Perasaan depresi tertentu, yang sering dianggap sebagai kesulitan di usia paruh baya, dapat secara signifikan meningkatkan risiko demensia di kemudian hari. Penelitian baru menyoroti bahwa tidak semua depresi itu sama; gejala-gejala spesifik – khususnya yang melibatkan hilangnya rasa percaya diri dan ketidakmampuan mengatasi masalah – tampaknya sangat terkait dengan penurunan kognitif. Penelitian ini, yang melacak hampir 6.000 pegawai pemerintah Inggris selama 23 tahun, menunjukkan risiko demensia 27% lebih tinggi di antara mereka yang melaporkan lima atau lebih gejala depresi.
Temuan Utama Studi ini
Studi jangka panjang yang diterbitkan pada tahun 2023 ini meneliti 30 gejala depresi spesifik melalui kuesioner. Peserta diikuti melalui registrasi kesehatan nasional, memungkinkan peneliti untuk mengidentifikasi perubahan suasana hati jauh sebelum gejala khas demensia muncul. Temuan ini mengungkapkan bahwa enam gejala yang secara khusus dapat memprediksi demensia :
- Kehilangan kepercayaan pada diri sendiri
- Ketidakmampuan menghadapi masalah
- Kurangnya kehangatan atau kasih sayang terhadap orang lain
- Kegugupan yang terus-menerus
- Ketidakpuasan dengan penyelesaian tugas
- Kesulitan berkonsentrasi
Khususnya, hilangnya rasa percaya diri dan kesulitan mengatasi masalah masing-masing meningkatkan risiko demensia sekitar 50%. Namun, gejala yang umum dialami seperti suasana hati yang buruk atau gangguan tidur tidak menunjukkan kaitan yang sama.
Mengapa Ini Penting
Penelitian ini penting karena menantang asumsi bahwa semua depresi sama-sama merugikan kesehatan kognitif jangka panjang.

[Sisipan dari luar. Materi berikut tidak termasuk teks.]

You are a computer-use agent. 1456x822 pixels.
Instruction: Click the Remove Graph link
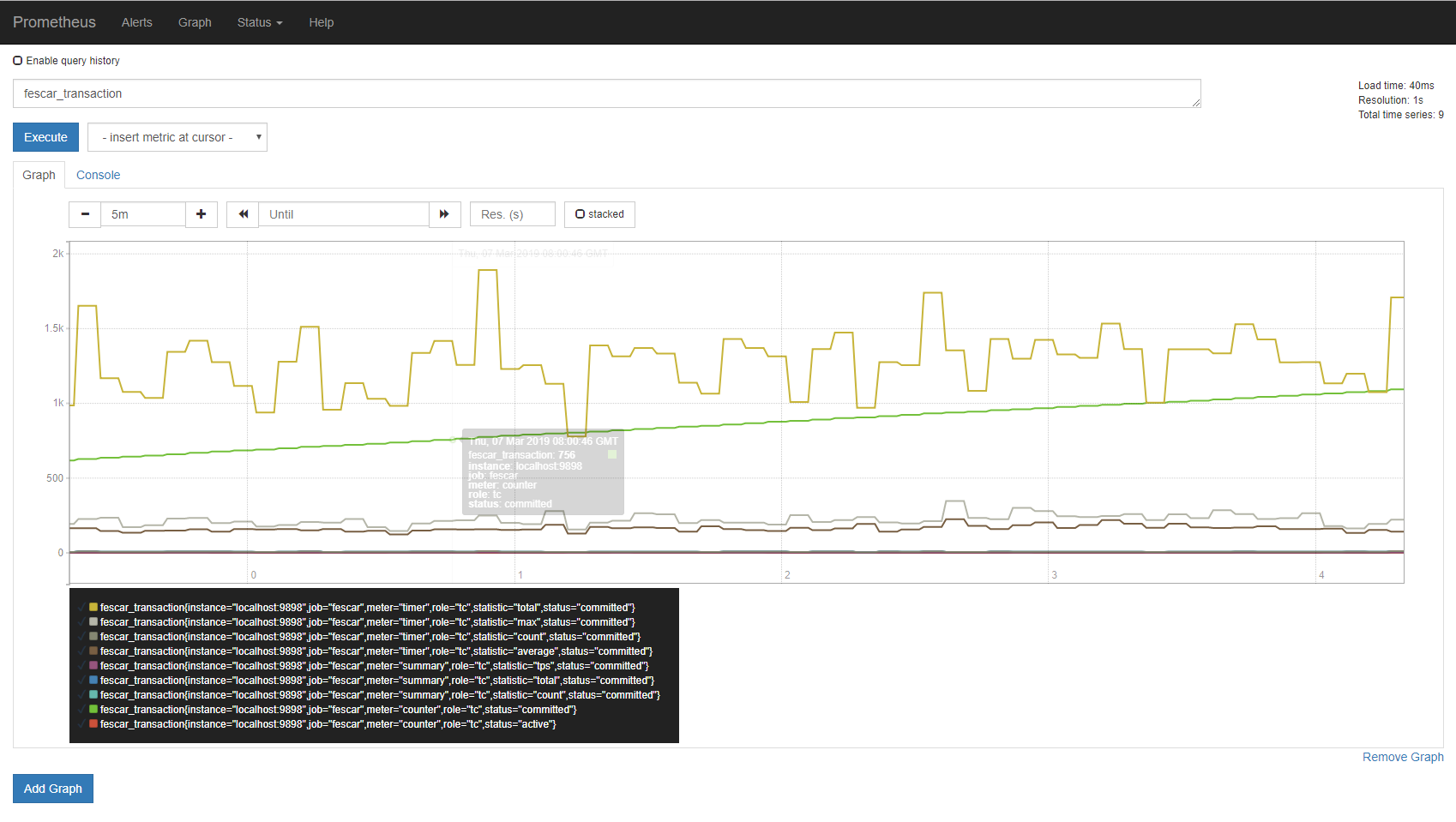[1402, 757]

Mengidentifikasi kelompok gejala tertentu dapat memungkinkan dilakukannya intervensi yang lebih tepat sasaran. Masa tindak lanjut yang lama dari penelitian ini sangatlah penting; sebagian besar penelitian demensia berfokus pada gejala tahap akhir, sedangkan penelitian ini mengamati gejala awal yang mungkin muncul beberapa dekade sebelumnya. Deteksi dini ini sangat penting, karena intervensi mungkin lebih efektif sebelum terjadi kerusakan otak permanen.
Keterbatasan dan Penelitian Masa Depan
Penelitian ini mengakui beberapa keterbatasan. Sampelnya terutama terdiri dari laki-laki kulit putih, sehingga menimbulkan pertanyaan tentang kemampuan generalisasi terhadap perempuan dan etnis lain. Selain itu, penilaian gejala bergantung pada gambaran dua minggu, yang mungkin tidak sepenuhnya menangkap kompleksitas depresi kronis.
Para ahli menekankan bahwa temuan ini tidak berarti beberapa gejala depresi “lebih penting” daripada gejala lainnya. Victor Henderson, direktur Pusat Penelitian Alzheimer Stanford, mencatat bahwa keterkaitan gejala berarti memperbaiki suatu gejala sering kali memperbaiki gejala lainnya. Penelitian yang lebih besar dan lebih beragam diperlukan untuk memastikan pola-pola ini pada populasi yang berbeda.
Mekanisme dan Pencegahan Biologis
Para ilmuwan percaya depresi kronis dapat menyebabkan demensia melalui beberapa jalur biologis, termasuk peningkatan peradangan, perubahan hormon stres, dan penurunan plastisitas otak. Meskipun terapi psikologis dan antidepresan mungkin menawarkan perlindungan, penelitian lebih lanjut diperlukan untuk memahami efek jangka panjangnya.
Prinsip utamanya adalah individu yang berjuang dengan gejala depresi spesifik ini harus mencari pertolongan medis. Meningkatkan kesehatan mental juga dapat mendorong perubahan gaya hidup yang meningkatkan kesehatan otak, seperti peningkatan keterlibatan sosial dan stimulasi kognitif.
Pada akhirnya, memahami hubungan antara depresi dan demensia sangat penting untuk manajemen kesehatan otak yang proaktif.